[THE DATA Boundary: Start]

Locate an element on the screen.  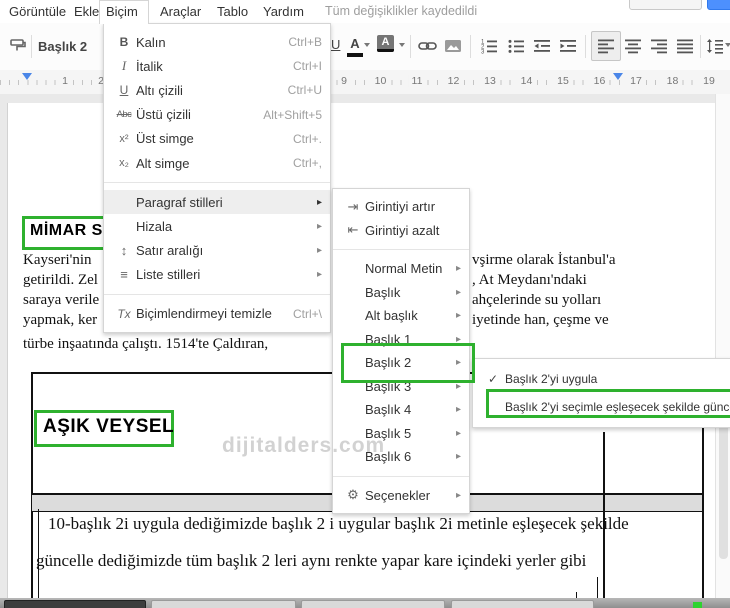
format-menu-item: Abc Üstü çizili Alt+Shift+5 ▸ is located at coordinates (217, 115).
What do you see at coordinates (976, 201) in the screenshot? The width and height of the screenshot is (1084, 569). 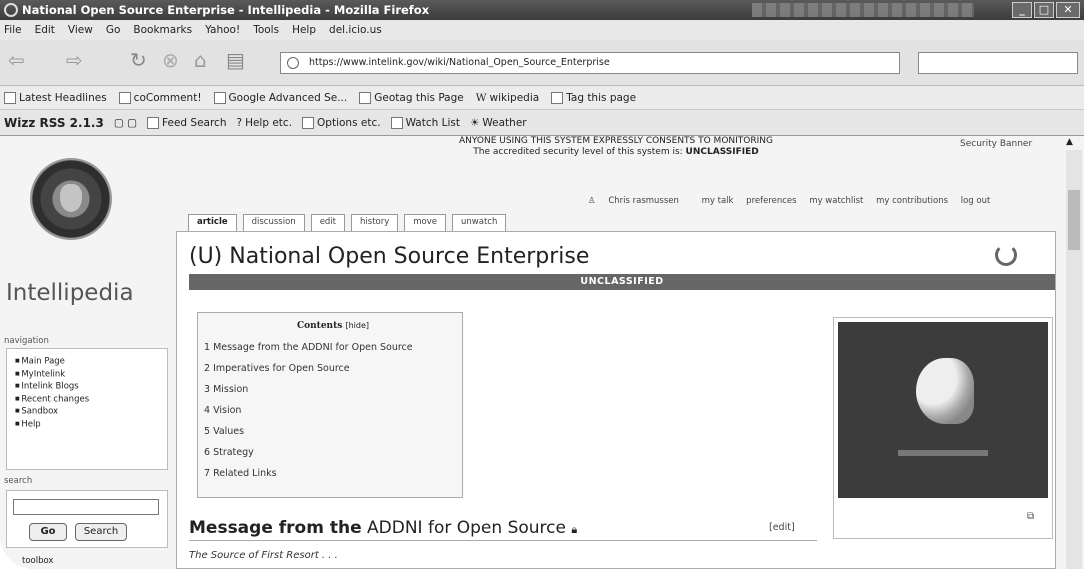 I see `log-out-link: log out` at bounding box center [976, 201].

[THE DATA Boundary: End]
[THE DATA Boundary: Start]

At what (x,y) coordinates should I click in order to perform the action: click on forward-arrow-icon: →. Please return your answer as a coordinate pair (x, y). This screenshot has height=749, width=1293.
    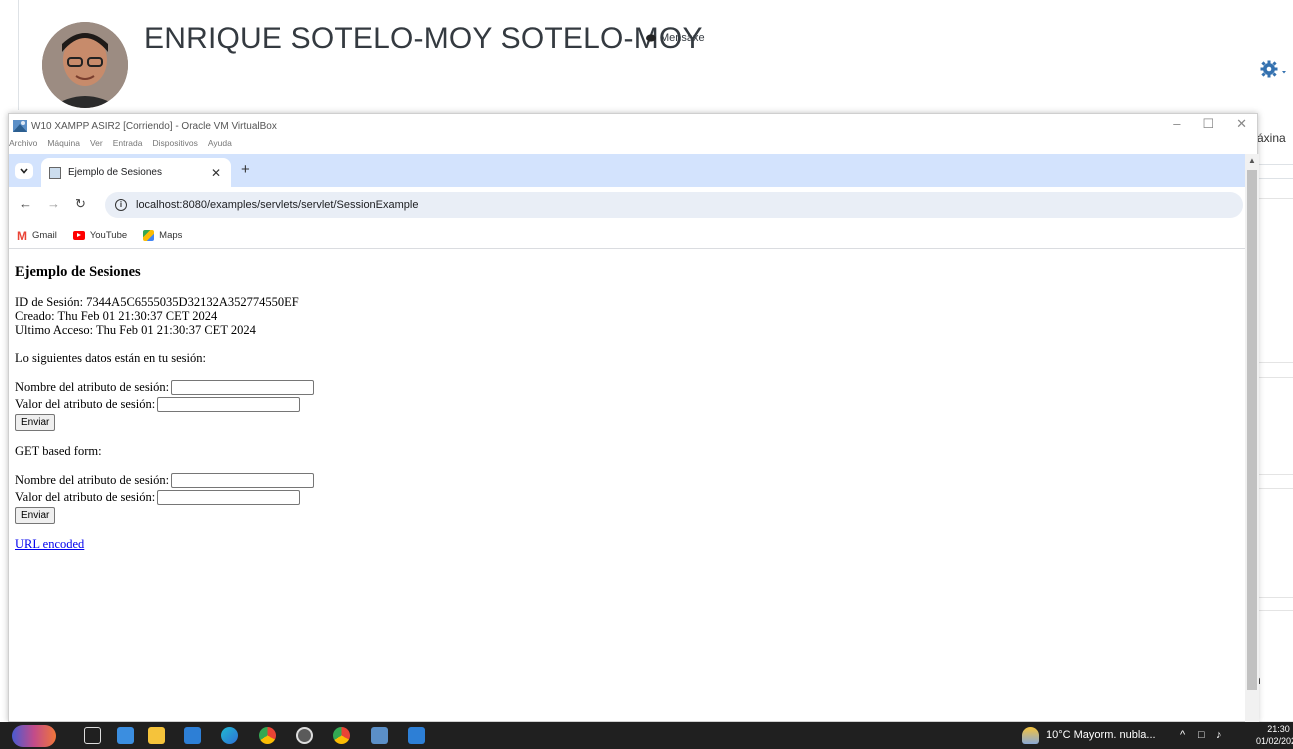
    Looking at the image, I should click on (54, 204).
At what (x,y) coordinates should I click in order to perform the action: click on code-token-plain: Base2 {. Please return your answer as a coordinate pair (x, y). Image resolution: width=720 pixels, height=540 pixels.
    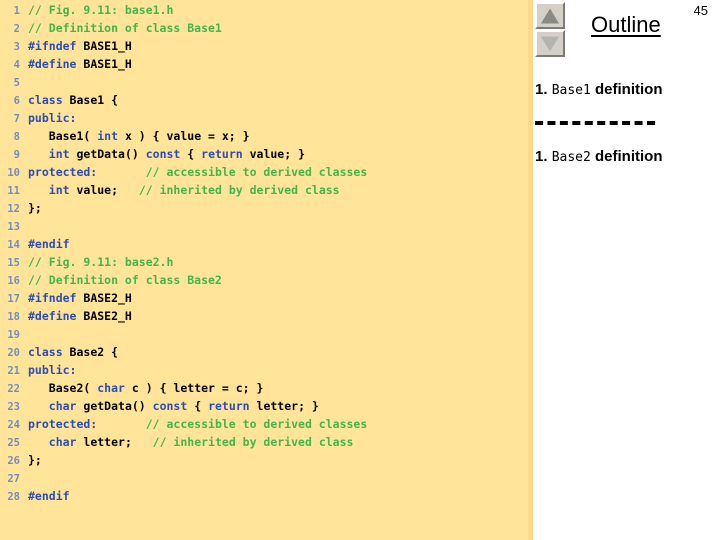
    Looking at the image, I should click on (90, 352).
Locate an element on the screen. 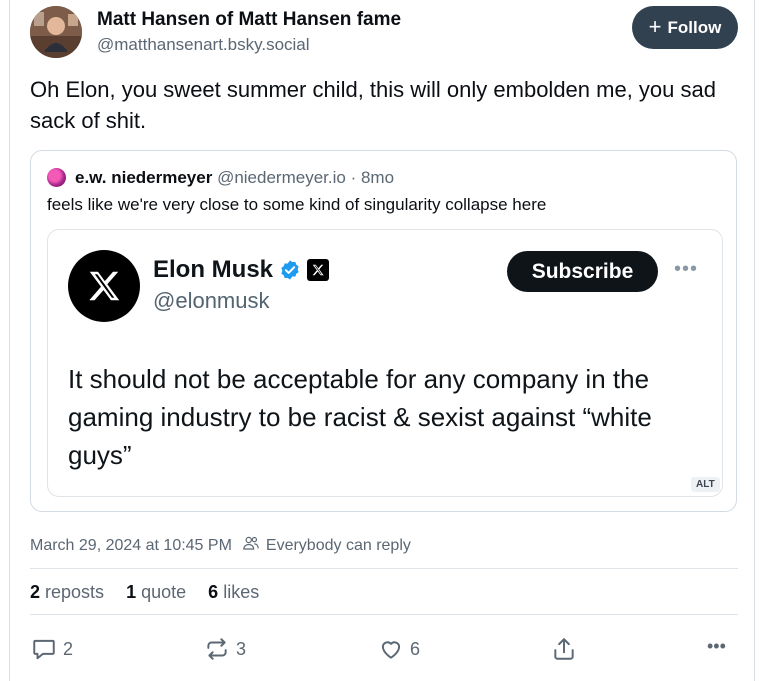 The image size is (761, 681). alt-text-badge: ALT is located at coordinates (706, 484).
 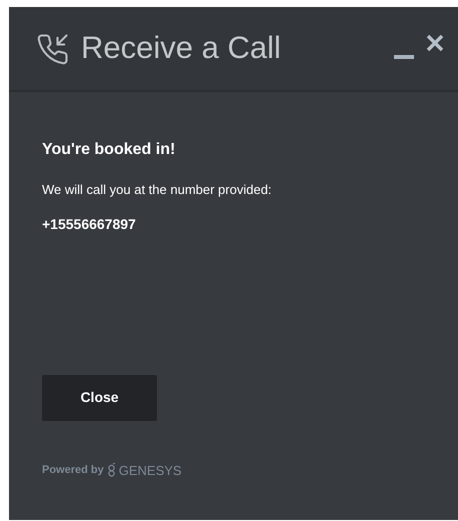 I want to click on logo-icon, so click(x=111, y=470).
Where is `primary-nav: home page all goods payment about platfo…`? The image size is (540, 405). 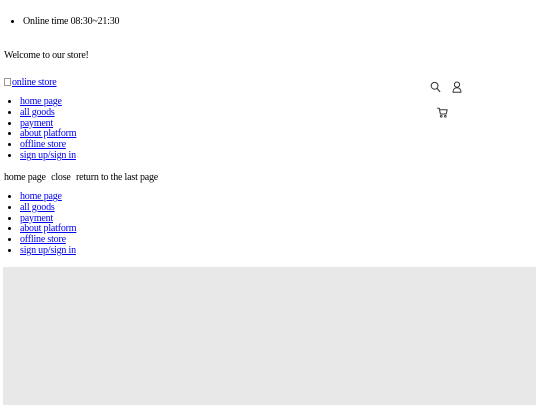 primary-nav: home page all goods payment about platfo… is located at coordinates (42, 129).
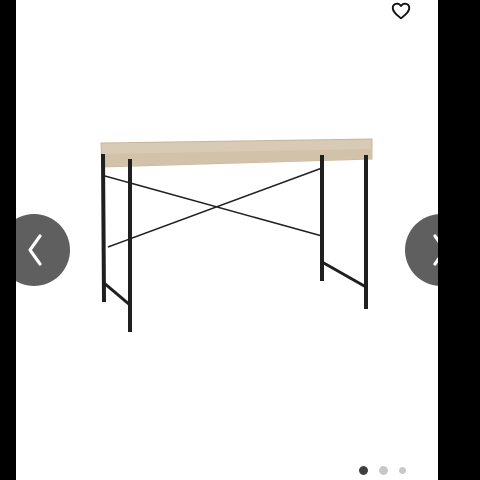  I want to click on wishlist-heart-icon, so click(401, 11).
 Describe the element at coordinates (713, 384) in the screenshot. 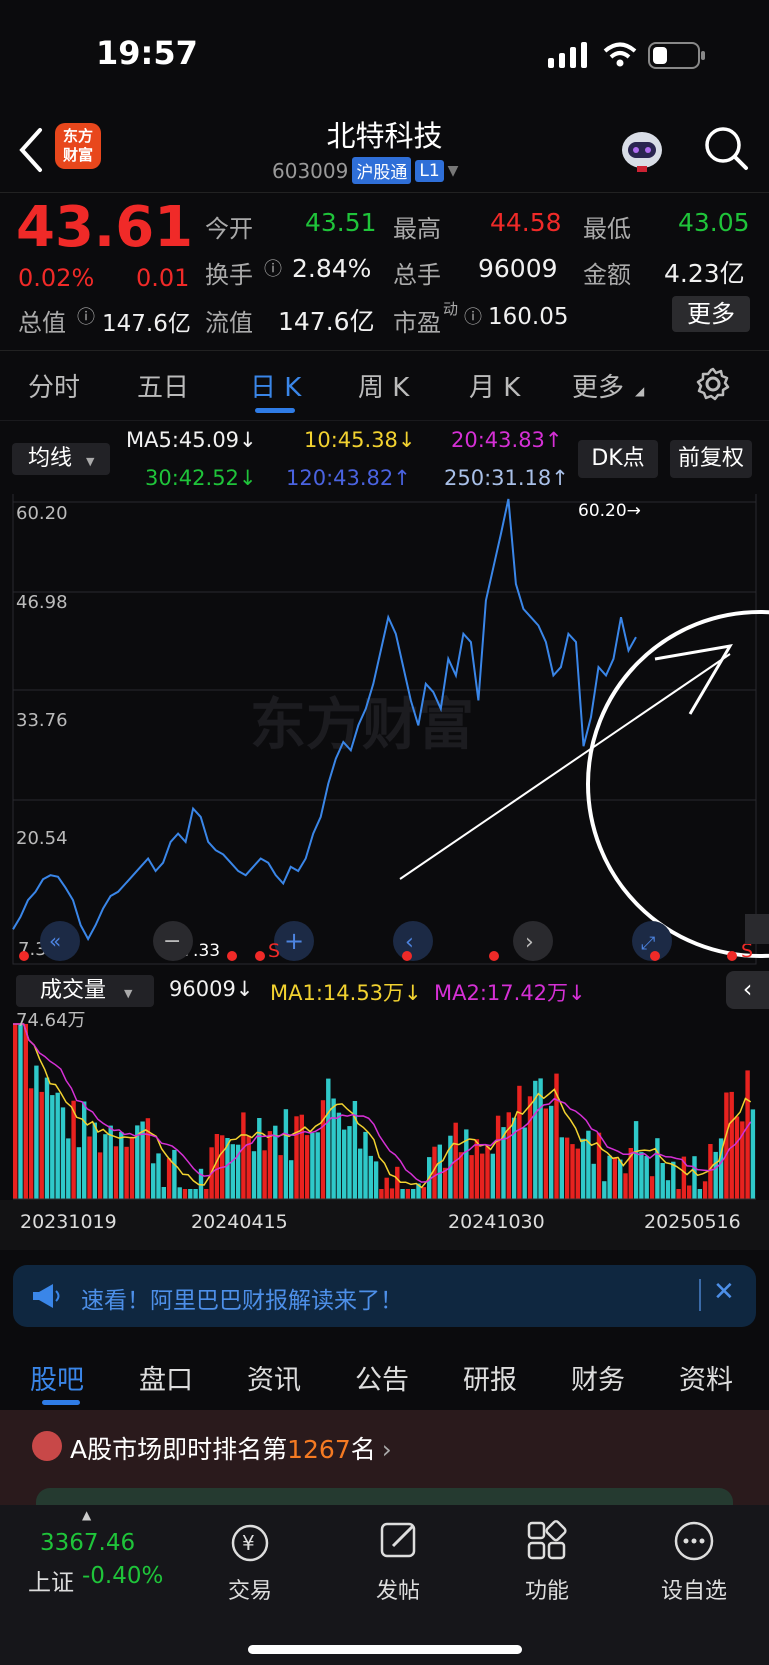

[THE DATA Boundary: End]

BRIEF
Output the listing lines exactly as they appear, everything from the line containing "has height=749, width=1293." down to the line containing "Looking at the image, I should click on (54, 204).", and leave the pictures out.

RESPONSE FOR THIS EXERCISE
At what (x,y) coordinates should I click in order to perform the action: click on forward-arrow-icon: →. Please return your answer as a coordinate pair (x, y). This screenshot has height=749, width=1293.
    Looking at the image, I should click on (54, 204).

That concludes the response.